Aufgabe 1:
Prüfe, ob die Aussagen (a), (b) und (c) mit dem Text über die UN-Resolution zu inter* Menschen übereinstimmen. Antworte jeweils mit Ja oder Nein und zitiere die entscheidenden Worte des Textes wörtlich.
(a) Die Resolution wurde mit 24 zu 0 Stimmen beschlossen.
(b) China stimmte für die Resolution.
(c) Die UN-Resolution ist eine Gesetzesneuerung.

Ausgewählter Text:
-------------------------

Hat ein Baby also unterschiedliche Geschlechtsmerkmale, werden die Genitalien chirurgisch oder hormonell an die männliche oder weibliche Norm angepasst, wie der Lesben- und Schwulenverband (LSVD) schreibt. Und das teils schon früh nach der Geburt.
"Es handelt sich um medizinisch nicht notwendige, oft rein kosmetische Eingriffe, die der Zuweisung eines eindeutigen Geschlechts dienen und damit auf einem falschen binären Geschlechterverständnis beruhen", schreibt der Verband auf seiner Website.
"Diese Behandlungen können nachweislich zu massiven Einschränkungen der Funktionalität der Geschlechtsorgane und der sexuellen Empfindsamkeit der betroffenen Personen sowie traumatischen psychischen Folgen führen." In Deutschland sind entsprechende Operationen erst seit 2021 weitgehend verboten.
Die Vereinten Nationen haben nun entschieden, dass der Hohe Kommissar der UN für Menschenrechte einen Bericht über die Situation von inter* Menschen anfertigen soll. Den fertigen Bericht will der Menschenrechtsrat in einer Sitzung im September 2025 diskutieren, wie "queer.de" berichtet.
Demnach wurde die Resolution mit 24 zu 0 Stimmen beschlossen, es gab 23 Enthaltungen. Deutschland sowie alle EU-Mitgliedsstaaten stimmten dafür. Länder wie China, die Vereinigten Arabischen Emirate oder Georgien, deren Gesetzeslagen als queerfeindlich gelten, enthielten sich.
Die "International Lesbian Gay Bisexual Trans and Intersex Association" (ILGA), in der sich mehr als 1900 globale Organisationen queeren Menschenrechten verschrieben haben, begrüßte die UN-Resolution: "Diese Resolution ist ein weiterer Meilenstein bei der Anerkennung der Rechte von inter Menschen durch internationale Organisationen", heißt es in einem Statement.
Die UN-Resolution bezeichnet keine Gesetzesneuerung, sondern ist eine Aufforderung an die Mitgliedsstaaten.

-------------------------

Datenliste:

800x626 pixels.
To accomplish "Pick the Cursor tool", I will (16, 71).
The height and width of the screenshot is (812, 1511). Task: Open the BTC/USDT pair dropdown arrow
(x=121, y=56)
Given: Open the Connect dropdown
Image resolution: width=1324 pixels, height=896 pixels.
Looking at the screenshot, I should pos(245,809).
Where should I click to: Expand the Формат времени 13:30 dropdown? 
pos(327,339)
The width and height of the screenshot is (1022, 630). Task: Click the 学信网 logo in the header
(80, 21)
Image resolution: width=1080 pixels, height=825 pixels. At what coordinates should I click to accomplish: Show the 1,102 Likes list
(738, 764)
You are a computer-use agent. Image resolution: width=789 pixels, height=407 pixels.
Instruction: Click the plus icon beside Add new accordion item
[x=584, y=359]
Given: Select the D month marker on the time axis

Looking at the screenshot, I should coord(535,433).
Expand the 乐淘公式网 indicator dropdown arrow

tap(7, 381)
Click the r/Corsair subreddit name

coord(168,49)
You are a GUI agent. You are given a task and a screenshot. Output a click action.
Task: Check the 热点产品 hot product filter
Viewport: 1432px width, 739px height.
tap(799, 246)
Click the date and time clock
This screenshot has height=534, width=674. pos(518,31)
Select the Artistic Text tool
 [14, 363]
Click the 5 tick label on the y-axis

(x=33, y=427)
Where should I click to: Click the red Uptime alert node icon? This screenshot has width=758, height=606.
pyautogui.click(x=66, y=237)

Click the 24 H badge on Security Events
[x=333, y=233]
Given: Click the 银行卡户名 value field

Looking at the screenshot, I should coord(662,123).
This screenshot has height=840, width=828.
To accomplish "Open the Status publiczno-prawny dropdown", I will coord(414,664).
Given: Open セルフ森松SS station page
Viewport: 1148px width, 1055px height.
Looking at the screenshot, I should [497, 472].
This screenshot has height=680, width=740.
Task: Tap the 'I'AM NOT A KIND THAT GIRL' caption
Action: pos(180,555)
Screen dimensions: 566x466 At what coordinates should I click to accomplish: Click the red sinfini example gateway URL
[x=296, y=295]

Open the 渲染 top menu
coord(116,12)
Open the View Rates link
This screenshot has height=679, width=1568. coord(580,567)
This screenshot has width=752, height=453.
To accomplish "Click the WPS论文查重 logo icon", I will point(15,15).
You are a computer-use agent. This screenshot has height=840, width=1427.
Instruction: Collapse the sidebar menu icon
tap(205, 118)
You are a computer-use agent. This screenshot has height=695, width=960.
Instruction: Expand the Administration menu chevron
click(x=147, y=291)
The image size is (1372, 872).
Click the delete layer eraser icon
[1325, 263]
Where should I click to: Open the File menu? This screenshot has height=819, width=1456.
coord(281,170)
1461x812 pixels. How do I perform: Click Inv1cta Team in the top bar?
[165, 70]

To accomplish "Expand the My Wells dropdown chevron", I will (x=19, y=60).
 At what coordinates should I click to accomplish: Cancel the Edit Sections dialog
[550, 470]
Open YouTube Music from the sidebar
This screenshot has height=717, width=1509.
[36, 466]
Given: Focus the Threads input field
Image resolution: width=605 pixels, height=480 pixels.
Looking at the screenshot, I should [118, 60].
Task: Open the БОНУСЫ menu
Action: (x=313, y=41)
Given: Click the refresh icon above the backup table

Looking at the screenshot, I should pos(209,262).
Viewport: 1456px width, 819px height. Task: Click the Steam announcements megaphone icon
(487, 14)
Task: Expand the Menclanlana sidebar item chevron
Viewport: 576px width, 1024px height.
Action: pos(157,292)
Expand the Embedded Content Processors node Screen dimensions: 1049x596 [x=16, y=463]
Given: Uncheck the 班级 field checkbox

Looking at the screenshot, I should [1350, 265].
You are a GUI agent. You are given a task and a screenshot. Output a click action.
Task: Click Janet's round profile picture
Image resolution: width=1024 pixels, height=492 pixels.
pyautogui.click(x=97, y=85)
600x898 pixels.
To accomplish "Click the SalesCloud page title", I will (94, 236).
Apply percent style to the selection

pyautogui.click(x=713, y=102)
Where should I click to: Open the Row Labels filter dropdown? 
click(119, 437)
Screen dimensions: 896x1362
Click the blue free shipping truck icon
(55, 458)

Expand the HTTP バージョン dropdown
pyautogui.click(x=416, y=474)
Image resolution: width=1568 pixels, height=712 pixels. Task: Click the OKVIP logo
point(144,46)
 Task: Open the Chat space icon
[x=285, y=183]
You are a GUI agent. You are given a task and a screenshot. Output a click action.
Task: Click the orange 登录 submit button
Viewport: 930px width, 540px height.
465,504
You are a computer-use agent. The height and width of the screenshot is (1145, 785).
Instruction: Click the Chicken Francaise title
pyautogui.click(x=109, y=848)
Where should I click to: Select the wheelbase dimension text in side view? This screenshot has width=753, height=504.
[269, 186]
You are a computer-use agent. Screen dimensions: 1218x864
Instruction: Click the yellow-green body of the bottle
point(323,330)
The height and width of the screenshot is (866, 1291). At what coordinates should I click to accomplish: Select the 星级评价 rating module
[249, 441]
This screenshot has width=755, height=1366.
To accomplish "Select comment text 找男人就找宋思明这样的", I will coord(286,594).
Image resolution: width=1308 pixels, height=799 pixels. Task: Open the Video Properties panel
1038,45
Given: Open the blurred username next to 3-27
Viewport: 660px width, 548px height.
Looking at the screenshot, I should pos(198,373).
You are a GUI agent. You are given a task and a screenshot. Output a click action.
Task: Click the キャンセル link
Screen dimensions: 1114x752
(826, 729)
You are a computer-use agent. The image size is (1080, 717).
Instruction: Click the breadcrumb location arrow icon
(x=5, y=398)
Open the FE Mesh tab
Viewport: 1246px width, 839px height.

-------------------------

Aufgabe 2: Wandle die Datensätze von der Zeile mit "Image resolution: width=1308" bis zur Zeile mit "Looking at the screenshot, I should pos(198,373)." in eine zweispaltige CSV-Tabelle mit den Spalten „anweisung“ und „antwort“ um, eine Zeile pro Datensatz. Setze jedes Feld in Anführungszeichen und ersetze Zeilenumbrüche durch Leerzeichen.

Vollständige Antwort 1:
(a) Ja: „Demnach wurde die Resolution mit 24 zu 0 Stimmen beschlossen, es gab 23 Enthaltungen.“
(b) Nein: „Länder wie China, die Vereinigten Arabischen Emirate oder Georgien, deren Gesetzeslagen als queerfeindlich gelten, enthielten sich.“
(c) Nein: „Die UN-Resolution bezeichnet keine Gesetzesneuerung, sondern ist eine Aufforderung an die Mitgliedsstaaten.“

Vollständige Antwort 2:
anweisung,antwort
"Image resolution: width=1308 pixels, height=799 pixels. Task: Open the Video Properties panel","1038,45"
"Given: Open the blurred username next to 3-27 Viewport: 660px width, 548px height.","Looking at the screenshot, I should pos(198,373)."